The boy had not seen Ronan watching him, Ronan having stopped his bike in the thick undergrowth between the road and the edge of the trailer park. Ronan had watched him for maybe five minutes, wondering whether he should say hello, and then cycled all the way home because he was scared to. He had not been able to stop thinking about the boy, though. Something about him intrigued Ronan in a way that was impossible to escape.

Perhaps, he thought, today would be different, and he would be able to introduce himself.

He pulled up into the trailer park, twisting his bike in slow circles and trying to decide which trailer the boy belonged to. They all looked miserable, boxy, unable to hold him. He wondered if he should go home. He’d expected to find the boy in the plants again, but he wasn’t there.

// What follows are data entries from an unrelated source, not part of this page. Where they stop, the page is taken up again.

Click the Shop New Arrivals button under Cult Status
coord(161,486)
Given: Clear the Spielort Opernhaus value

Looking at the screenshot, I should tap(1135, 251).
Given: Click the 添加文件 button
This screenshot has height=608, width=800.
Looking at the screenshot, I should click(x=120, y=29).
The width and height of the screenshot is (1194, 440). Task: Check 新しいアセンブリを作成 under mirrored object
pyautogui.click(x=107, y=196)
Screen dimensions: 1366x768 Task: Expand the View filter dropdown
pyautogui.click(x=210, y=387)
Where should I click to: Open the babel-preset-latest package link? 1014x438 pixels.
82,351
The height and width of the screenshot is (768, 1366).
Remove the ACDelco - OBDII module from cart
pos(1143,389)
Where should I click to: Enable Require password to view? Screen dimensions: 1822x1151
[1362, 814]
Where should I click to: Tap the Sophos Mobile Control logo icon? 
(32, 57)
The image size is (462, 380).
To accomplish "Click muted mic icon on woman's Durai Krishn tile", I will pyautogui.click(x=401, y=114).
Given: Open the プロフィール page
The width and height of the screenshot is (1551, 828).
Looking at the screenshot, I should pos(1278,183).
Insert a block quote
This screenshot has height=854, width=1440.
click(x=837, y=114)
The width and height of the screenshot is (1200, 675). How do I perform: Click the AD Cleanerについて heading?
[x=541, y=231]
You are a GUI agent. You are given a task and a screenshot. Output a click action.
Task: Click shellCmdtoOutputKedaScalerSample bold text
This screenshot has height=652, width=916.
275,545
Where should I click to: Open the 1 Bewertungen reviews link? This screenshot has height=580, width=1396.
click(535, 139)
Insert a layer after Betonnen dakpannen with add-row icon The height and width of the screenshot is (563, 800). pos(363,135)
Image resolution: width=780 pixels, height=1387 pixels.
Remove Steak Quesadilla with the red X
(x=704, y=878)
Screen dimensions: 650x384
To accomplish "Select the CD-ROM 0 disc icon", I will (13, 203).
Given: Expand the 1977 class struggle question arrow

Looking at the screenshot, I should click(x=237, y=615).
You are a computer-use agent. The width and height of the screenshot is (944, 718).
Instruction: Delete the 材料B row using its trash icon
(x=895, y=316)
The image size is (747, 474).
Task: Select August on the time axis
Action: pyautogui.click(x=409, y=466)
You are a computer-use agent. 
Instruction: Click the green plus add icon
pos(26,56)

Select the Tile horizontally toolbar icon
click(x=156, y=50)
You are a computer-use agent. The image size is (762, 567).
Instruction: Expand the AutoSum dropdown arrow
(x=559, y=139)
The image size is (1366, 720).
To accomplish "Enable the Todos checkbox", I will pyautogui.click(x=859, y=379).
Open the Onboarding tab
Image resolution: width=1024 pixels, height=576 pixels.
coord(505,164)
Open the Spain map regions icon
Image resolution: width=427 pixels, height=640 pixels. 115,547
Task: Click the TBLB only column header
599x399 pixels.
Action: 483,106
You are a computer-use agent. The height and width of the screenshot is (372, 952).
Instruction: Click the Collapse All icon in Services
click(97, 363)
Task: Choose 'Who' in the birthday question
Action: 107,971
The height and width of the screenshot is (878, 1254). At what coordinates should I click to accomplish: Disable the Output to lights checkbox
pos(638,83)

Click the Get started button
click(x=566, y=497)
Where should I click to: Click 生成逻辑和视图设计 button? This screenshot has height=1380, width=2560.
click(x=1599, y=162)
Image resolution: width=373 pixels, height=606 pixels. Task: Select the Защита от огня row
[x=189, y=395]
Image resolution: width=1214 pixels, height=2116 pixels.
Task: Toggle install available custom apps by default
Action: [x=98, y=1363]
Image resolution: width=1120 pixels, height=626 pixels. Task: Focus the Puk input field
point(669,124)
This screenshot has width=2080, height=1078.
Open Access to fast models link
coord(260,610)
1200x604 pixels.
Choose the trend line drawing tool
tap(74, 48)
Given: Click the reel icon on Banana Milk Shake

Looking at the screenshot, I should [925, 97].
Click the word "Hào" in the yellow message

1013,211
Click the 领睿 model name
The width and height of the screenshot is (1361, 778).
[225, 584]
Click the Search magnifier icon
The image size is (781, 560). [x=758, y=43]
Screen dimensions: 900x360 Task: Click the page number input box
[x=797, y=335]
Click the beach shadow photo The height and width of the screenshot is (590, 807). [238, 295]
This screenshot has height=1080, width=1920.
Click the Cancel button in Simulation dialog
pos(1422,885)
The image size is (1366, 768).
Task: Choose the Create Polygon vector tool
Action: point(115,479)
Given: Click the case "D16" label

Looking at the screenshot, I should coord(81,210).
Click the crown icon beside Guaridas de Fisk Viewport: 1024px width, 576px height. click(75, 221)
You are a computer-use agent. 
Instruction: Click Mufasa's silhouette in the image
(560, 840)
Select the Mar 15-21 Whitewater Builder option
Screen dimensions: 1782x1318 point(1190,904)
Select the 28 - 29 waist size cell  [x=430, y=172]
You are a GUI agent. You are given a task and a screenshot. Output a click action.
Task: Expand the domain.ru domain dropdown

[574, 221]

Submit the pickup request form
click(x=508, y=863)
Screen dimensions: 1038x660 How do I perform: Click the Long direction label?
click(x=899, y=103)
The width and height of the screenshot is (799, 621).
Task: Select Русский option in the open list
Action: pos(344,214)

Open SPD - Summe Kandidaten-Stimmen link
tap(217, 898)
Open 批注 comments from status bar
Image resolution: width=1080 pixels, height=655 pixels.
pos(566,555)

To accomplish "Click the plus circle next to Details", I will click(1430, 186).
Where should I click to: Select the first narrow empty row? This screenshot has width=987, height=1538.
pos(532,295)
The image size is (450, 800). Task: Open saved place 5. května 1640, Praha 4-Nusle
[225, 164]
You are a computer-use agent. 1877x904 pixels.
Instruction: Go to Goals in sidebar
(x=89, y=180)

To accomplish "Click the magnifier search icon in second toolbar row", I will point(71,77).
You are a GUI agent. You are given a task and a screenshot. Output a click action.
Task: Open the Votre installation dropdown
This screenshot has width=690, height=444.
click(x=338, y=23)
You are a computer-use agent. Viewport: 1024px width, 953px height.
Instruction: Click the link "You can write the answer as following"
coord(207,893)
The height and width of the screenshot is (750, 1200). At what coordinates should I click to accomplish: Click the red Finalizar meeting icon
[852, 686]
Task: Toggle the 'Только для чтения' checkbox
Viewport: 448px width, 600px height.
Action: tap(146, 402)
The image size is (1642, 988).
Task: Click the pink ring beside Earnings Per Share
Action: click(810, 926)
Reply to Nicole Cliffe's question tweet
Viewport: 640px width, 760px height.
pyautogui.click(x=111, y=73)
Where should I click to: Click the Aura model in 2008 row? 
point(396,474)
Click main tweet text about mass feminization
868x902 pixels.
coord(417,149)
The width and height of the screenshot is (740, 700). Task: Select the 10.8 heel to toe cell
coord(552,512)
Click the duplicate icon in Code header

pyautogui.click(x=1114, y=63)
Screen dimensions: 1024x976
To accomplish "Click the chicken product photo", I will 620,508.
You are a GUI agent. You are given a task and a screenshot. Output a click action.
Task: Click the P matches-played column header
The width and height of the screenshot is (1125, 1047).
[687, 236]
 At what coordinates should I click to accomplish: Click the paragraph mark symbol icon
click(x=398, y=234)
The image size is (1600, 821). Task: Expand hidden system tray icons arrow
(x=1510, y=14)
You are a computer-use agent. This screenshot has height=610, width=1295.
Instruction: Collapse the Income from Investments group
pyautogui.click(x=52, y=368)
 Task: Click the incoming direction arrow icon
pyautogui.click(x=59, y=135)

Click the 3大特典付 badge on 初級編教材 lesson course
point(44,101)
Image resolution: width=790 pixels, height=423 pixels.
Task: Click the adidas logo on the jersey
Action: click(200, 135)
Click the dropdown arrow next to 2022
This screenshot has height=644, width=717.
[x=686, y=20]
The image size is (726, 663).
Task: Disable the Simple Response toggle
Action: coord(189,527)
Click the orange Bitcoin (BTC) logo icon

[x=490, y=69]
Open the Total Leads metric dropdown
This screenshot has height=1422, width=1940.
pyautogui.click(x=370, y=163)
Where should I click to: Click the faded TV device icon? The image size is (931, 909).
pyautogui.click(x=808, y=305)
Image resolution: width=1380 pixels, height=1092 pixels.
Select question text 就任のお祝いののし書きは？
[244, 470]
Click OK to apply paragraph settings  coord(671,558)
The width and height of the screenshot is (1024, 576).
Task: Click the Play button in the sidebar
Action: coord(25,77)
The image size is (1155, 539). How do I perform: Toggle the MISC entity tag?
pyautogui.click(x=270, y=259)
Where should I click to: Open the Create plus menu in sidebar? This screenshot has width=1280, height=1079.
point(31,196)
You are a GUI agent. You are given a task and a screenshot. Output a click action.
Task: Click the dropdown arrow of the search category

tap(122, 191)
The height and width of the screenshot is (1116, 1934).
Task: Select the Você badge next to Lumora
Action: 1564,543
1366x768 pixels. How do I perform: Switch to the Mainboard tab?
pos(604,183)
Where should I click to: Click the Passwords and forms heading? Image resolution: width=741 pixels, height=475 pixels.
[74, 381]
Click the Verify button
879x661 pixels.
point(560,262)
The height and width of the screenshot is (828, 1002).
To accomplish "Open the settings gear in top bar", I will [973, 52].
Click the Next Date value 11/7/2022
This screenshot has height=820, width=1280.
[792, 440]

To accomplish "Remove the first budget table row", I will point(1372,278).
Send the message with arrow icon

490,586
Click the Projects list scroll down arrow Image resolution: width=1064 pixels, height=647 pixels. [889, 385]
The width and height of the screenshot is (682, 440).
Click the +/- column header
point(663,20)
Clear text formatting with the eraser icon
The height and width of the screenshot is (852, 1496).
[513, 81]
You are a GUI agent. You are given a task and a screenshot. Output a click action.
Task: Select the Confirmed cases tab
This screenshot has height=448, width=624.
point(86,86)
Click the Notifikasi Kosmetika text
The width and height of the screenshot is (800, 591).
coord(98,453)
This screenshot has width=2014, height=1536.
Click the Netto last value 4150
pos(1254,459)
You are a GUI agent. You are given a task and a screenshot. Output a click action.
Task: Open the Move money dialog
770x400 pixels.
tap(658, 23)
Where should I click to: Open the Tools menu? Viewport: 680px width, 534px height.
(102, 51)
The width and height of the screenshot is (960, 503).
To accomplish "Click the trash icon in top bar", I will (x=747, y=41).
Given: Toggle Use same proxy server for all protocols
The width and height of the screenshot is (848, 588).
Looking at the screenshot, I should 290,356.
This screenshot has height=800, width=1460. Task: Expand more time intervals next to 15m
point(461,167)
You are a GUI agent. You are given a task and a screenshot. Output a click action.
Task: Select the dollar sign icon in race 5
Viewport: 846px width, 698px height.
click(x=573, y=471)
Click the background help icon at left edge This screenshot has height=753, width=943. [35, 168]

He stopped the bike, hanging out his tongue in the heat, and he heard a voice behind him.

‘Are you lost?’

The boy, stood with his arms limply at his sides and the same concerned expression on his face. He wore a different shirt from yesterday but the same shorts. Ronan noticed fresh scabs on both of his knees, scraped in careless criss-crosses.

‘Are you lost?’ he repeated. His voice was not what Ronan had expected - a rich, twanging Henrietta accent - but it seemed to suit him in a strange way.

‘No,’ said Ronan. ‘I’m just around. Are you?’

‘I live,’ the boy gestured with a thumb at one of the trailers, ‘in there. My parents are out shopping, though, so I’m here for a couple hours.’

‘Alone?’ asked Ronan.

The boy eyed Ronan like he wasn’t quite sure if he was joking. ‘Yes.’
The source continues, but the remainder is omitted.